--- Records for processing ---
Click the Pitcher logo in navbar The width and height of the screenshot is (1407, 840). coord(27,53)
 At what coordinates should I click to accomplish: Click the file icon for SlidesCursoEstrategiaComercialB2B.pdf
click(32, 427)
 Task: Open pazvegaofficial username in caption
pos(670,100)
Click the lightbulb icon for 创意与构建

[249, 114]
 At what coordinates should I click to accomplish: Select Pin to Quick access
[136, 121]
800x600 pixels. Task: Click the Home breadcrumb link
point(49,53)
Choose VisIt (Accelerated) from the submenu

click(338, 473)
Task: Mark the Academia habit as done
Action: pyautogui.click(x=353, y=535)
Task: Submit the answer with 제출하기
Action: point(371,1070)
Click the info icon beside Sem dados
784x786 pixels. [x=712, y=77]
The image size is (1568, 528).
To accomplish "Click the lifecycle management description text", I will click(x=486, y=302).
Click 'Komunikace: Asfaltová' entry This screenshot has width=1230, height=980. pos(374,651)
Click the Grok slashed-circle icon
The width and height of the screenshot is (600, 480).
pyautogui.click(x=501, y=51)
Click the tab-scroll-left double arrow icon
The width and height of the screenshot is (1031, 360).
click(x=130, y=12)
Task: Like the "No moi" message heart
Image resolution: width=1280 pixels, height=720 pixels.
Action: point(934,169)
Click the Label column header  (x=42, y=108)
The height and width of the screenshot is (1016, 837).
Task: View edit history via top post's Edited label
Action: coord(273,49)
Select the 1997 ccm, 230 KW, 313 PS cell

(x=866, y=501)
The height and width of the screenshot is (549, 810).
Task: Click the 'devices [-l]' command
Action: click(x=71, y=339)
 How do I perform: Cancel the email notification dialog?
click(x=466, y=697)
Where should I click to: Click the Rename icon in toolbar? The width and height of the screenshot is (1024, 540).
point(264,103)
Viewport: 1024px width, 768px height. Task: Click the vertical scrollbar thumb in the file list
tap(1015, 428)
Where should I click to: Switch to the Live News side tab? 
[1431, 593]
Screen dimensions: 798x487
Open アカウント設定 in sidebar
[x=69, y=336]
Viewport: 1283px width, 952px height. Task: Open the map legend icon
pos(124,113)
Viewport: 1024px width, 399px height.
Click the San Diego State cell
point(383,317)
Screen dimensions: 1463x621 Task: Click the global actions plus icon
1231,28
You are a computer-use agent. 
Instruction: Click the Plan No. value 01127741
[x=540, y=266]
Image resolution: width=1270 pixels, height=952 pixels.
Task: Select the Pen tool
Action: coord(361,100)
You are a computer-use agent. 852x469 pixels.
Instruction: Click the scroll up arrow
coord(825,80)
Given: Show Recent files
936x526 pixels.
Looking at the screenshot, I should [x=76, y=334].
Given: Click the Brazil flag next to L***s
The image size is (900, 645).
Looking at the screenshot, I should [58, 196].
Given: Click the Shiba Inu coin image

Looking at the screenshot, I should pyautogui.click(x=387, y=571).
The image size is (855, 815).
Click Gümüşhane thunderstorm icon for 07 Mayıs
---
* **What you have to do**
Show each line of the material above that contains the string "Viewport". Only exact matches in uppercase and lowercase count.

* **The result**
Viewport: 1024px width, 768px height. Task: Click the vertical scrollbar thumb in the file list
Viewport: 1283px width, 952px height. Task: Open the map legend icon
Viewport: 1024px width, 399px height.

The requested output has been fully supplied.